Sensor, computer vision hardware come as tech giant pushes into industrial sector.

A man in an orange vests moves Amazon packages on a conveyor belt.

Amazon is rolling out cheap new tools that will allow factories everywhere to monitor their workers and machines, as the tech giant looks to boost its presence in the industrial sector.

Launched by Amazon’s cloud arm AWS, the new machine-learning-based services include hardware to monitor the health of heavy machinery and computer vision capable of detecting whether workers are complying with social distancing.

Amazon said it had created a two-inch, low-cost sensor—Monitron—that can be attached to equipment to monitor abnormal vibrations or temperatures and predict future faults.

AWS Panorama, meanwhile, is a service that uses computer vision to analyze footage gathered by cameras within facilities, automatically detecting safety and compliance issues such as workers not wearing PPE or vehicles being driven in unauthorized areas.

The new services, announced on Tuesday during the company’s annual cloud computing conference, represent a step up in the tech giant’s efforts to gather and crunch real-world data in areas it currently feels are underserved.

“If you look at manufacturing and industrial generally, it’s a space that has seen some innovations, but there’s a lot of pieces that haven’t been digitized and modernized,” said Matt Garman, AWS’s head of sales and marketing, speaking to the FT.

“Locked up in machines”

“There’s a ton of data in a factory, or manufacturing facility, or a supply chain. It’s just locked up in sensors, locked up in machines that a lot of companies could get a lot of value from.”

Amazon said it had installed 1,000 Monitron sensors at its fulfillment centers near the German city of Mönchengladbach, where they are used to monitor conveyor belts handling packages.

If successful, said analyst Brent Thill from Jefferies, the move would help Amazon cement its position as the dominant player in cloud computing, in the face of growing competition from Microsoft’s Azure and Google Cloud as well as a prolonged run of slowed segment growth.

“This idea of predictive analytics can go beyond a factory floor,” Mr. Thill said. “It can go into a car, on to a bridge, or on to an oil rig. It can cross fertilize a lot of different industries.”

A number of companies are already trialling AWS Panorama. Siemens Mobility said it would use the tech to monitor traffic flow in cities, though would not specify which. Deloitte said it was working with a major North America seaport to use the tool to monitor the movement of shipments.

“Easy for us to get worried”

However, Amazon’s own use of tools to monitor the productivity of employees has raised concerns among critics.

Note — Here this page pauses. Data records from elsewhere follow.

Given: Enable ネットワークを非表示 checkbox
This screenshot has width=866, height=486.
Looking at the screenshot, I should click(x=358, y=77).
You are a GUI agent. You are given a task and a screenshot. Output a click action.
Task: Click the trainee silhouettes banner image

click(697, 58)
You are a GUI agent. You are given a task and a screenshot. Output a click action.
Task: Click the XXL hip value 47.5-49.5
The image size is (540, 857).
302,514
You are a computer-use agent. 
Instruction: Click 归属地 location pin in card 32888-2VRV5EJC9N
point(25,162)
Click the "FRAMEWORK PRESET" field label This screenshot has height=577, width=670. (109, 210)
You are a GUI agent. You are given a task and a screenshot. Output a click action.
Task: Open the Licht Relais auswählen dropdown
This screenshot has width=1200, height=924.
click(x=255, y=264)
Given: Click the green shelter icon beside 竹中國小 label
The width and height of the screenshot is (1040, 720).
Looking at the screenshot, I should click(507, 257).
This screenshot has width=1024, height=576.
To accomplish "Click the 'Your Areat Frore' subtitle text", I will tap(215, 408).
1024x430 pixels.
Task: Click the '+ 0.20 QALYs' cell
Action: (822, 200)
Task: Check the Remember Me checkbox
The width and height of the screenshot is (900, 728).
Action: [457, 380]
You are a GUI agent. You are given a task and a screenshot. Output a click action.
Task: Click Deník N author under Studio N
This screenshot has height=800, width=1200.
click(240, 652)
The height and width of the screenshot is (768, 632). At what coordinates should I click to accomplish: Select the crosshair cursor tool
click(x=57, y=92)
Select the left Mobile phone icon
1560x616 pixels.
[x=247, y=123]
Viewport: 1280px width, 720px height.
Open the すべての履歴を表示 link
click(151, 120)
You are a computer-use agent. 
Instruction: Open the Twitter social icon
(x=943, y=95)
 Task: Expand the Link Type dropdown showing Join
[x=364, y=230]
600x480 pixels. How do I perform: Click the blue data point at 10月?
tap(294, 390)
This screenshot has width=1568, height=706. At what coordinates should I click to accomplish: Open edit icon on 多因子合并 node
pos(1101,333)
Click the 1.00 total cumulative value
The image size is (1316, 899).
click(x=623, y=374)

Throughout the pandemic, the company has used computer vision to ensure employee compliance with social distancing guidelines.

Swami Sivasubramanian, AWS’s head of machine learning and AI, said none of the services announced would include “pre-packaged” facial recognition capabilities, and he said AWS would block clients who abused its terms of service on data privacy and surveillance.

“When you look at this technology, sometimes it’s very easy for us to get worried about how they can be abused,” he told the FT.

“But the same technology can be used to ensure worker safety. Are people walking in spaces where they shouldn’t be? Is there an oil spill? Are they not wearing hard hats? These are real-world problems.”